Were all the Dwarves of Thorin's company from Durin's house?
(too lazy to go look myself )


----------



## Flame of Udûn (Jan 22, 2003)

Maybe blue-grey? Iron-grey?


----------



## j0n4th4n (Jan 22, 2003)

yes they were all of durins line. all the dwarves named in the histories are of durins apart from the petty dwarves. the other lines are only mentioned collectively, for example in lotr appendix A they helped durins folk.
see the post 'races of the dwarves' in the hall of fire


----------



## ltas (Jan 24, 2003)

Couldn't very dark black be described as "blue"? Naturally dark hair does have a kind of a blue shade in some light, doesn't it? Hmm.


----------



## Dáin Ironfoot I (Jan 24, 2003)

Well, I doubt the beard was really blue, I agree more with Itas' statement in that it was a very deep black, which looks blue in certain light. Calling someone's hair blue is also a very descriptive and poetic way to do so, I have seen it many times. For example, take Psylocke from the X-Men. Her hair is drawn purple, yes I know she is a mutant, but she is Japanese. Her hai is black in reality, but they draw it purple to exagerate the blackness of it (I saw that somewhere... ) But that would be cool if Dwarves really had bright blue beards, not to mention psychodellic (like the Lemon Nemoy video)


----------



## Baranlas (Jan 24, 2003)

well there dwarves not humans so whats to say they couldnt have natural blue beards


----------



## jallan (Jan 26, 2003)

I once knew a woman with natural green hair.

She had some sort of metabolic problem with copper, and apparently it came out in her hair.


----------



## 33Peregrin (Feb 1, 2003)

Jallan, that's cool.

Dwarves... I just thought the blue was like a grreyish blue. Kind of like the fur on some dogs. Like the Blue heeler or something.

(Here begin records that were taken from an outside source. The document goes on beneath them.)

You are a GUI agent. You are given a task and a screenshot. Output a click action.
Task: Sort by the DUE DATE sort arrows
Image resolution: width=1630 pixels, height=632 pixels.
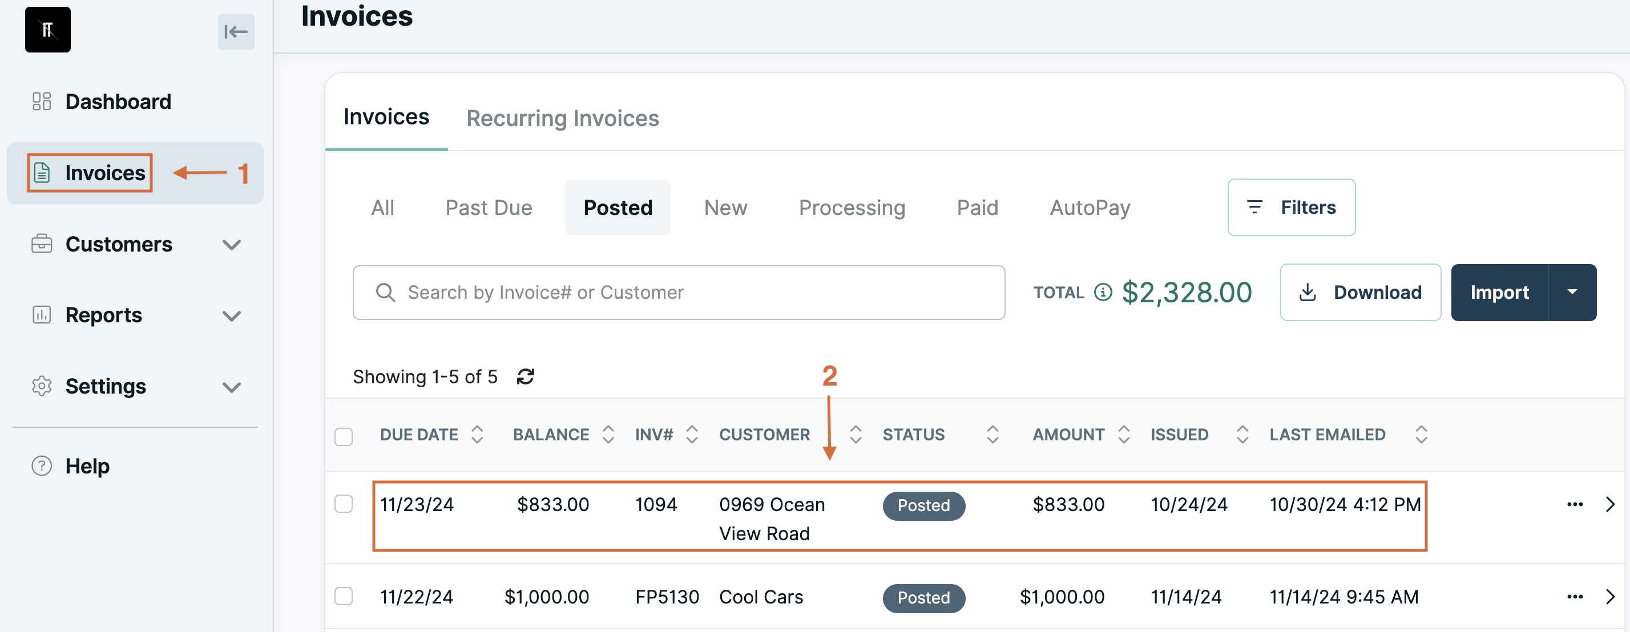[477, 435]
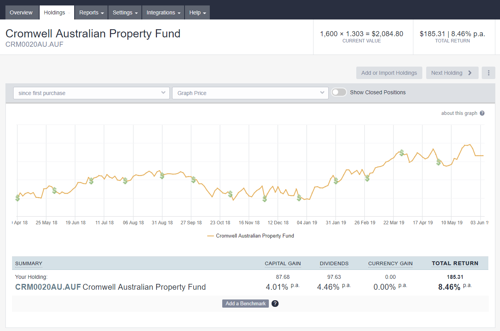Sort by the Total Return column header

[x=455, y=263]
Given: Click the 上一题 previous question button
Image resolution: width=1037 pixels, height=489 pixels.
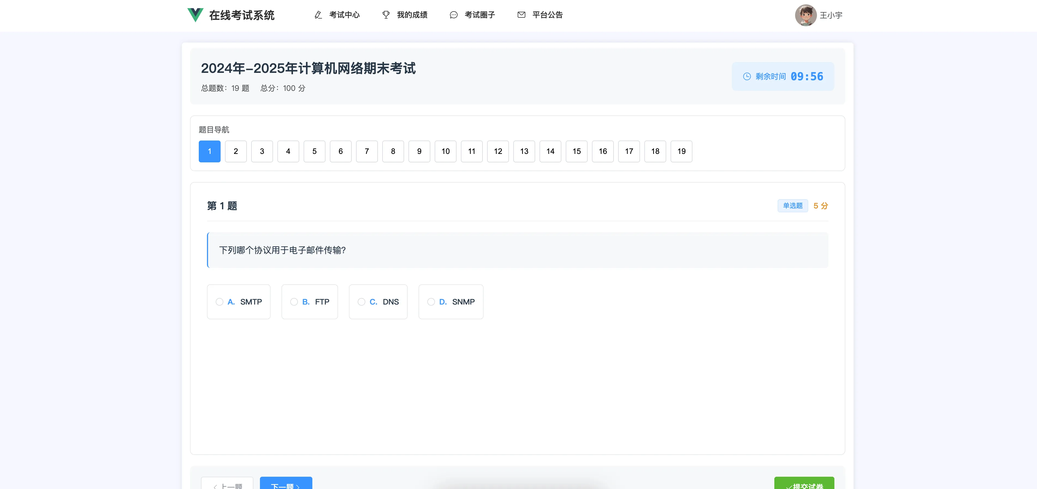Looking at the screenshot, I should tap(227, 485).
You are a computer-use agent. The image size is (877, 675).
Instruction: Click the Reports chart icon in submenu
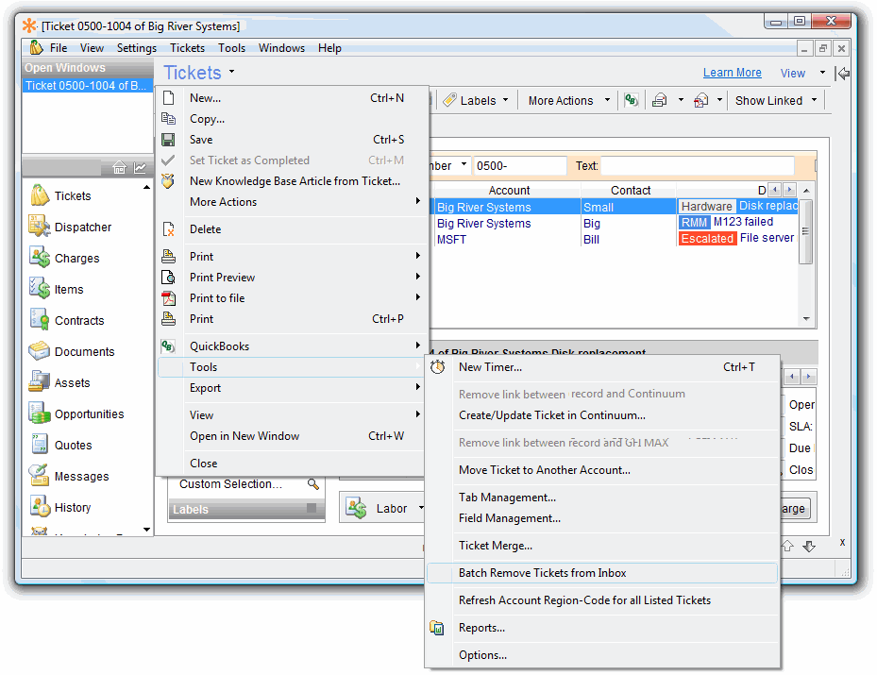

Same with the yellow beards.


----------



## Evenstar373 (Feb 23, 2003)

my nabor has a Yorkie Terrer & if a Yorkie is not mixed they will have blue & gold color fur the blue part is like a gry color


iam not so shure about the gold part it might be some other
color


----------



## Lúthien Séregon (Feb 28, 2003)

I just assumed the beards were dyed blue when I first read The Hobbit.
There are a few inconsistencies between The Hobbit and the Lord of the Rings that bugged me for a little while after reading both books...just minor things really, such as the "talking purse" in The Hobbit.



> "Ere, oo are you??"




I couldn't imagine that sort of thing being in LotR, talking purses.


----------



## Theoden_king (Feb 28, 2003)

The hobbit is really more of a childrens book whereas the lord of the rings is more complex. So silly things are more likely to be found in the hobbit, so it makes little children laugh


----------



## Ithrynluin (Mar 12, 2003)

> _Originally posted by j0n4th4n _
> *yes they were all of durins line. all the dwarves named in the histories are of durins apart from the petty dwarves. the other lines are only mentioned collectively, for example in lotr appendix A they helped durins folk.
> see the post 'races of the dwarves' in the hall of fire *



I checked, and they were actually NOT all of Durin's line.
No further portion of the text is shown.